End of the state of health emergency: what should now happen: Femme Actuelle Le MAG

Friday July 10, 2020 marks the end of the state of health emergency in mainland France (the health emergency law is extended until October 30, 2020 in Mayotte and Guyana where the Covid-19 virus is still actively circulating). An exceptional measure lasting 16 weeks, definitively adopted by Parliament on July 2 and justified by "positive development at this stage of the health situation"Faced with the possibility of a new epidemic wave and the fears of scientists, the government leaves the possibility of imposing new restrictive orders. As stipulated in the bill to which Parliament has given the green light, from July 11 to October 30, 2020 included, the Prime Minister can always order by decree several measures to fight against a resumption of contamination.
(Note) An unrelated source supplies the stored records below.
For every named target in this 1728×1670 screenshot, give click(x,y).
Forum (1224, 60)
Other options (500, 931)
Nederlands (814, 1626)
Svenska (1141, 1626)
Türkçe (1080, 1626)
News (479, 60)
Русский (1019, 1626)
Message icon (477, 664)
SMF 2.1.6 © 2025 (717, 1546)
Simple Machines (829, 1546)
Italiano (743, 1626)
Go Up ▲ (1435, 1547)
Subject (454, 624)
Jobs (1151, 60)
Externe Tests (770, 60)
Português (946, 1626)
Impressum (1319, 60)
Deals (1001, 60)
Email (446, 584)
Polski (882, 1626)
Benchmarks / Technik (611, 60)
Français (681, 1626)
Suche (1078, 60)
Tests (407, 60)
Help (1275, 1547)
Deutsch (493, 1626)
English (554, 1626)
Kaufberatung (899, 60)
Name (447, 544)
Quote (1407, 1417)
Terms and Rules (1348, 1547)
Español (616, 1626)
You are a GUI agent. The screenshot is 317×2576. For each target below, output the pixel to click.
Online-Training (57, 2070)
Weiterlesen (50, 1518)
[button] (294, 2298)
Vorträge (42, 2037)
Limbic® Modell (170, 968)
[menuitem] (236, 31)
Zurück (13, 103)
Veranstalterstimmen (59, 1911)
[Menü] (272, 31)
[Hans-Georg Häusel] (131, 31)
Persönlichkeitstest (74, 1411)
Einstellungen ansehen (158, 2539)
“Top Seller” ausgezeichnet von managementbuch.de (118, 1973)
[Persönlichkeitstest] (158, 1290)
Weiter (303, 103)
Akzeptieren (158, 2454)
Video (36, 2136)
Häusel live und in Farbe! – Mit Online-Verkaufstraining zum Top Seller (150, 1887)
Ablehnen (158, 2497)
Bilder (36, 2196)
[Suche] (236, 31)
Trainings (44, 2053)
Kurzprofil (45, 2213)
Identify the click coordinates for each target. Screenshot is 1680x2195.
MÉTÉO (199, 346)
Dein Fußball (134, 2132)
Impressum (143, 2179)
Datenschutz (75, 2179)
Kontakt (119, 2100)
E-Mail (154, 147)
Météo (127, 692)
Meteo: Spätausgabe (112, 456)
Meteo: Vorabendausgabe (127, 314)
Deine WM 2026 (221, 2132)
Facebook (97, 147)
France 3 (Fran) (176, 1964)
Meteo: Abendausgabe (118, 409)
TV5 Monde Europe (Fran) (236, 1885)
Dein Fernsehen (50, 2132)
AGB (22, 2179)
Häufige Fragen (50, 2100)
Restrictive measures may still be imposed

The Prime Minister thus reserves the right to regulate movement of people and vehicles and access to public transport. Wearing a mask in public transport will also remain mandatory up to 4 months after the end of the state of emergency, that is until November. Sanctions, identical to those provided for by the state of health emergency, are always possible in the event of non-compliance with the measures (fixed fine of 135 euros …). Establishments open to the public such as restaurants, cinemas and meeting places (barrier measures, etc.) can again be impacted in a restrictive manner, and gatherings and meetings on public roads and in regulated public places. Virologic testing may be required people traveling by plane between mainland France and overseas and between overseas. Passengers from an overseas community where the virus does not circulate are exempt.

What will happen now?

July 11 marks the end of the winter break: evictions from a rental are authorized if there is an operational rehousing option for the tenant by the start of the next winter break, November 1, 2020. This date also marks the return of the waiting period on sick leave for civil servants and employees who must, as before confinement, now wait respectively 1 and 3 days to benefit from compensation by sickness insurance in the event of sick leave. Energy suppliers are again allowed to suspend access to natural gas and electricity when invoices are not paid. Stadiums and racetracks are open to the public, with a maximum tonnage of 5,000 people. This gauge for large events, stadiums and performance halls is in principle in effect until September 1. A further review of the national health situation will be carried out in mid-July in order to decide whether a relaxation is possible for the second part of August.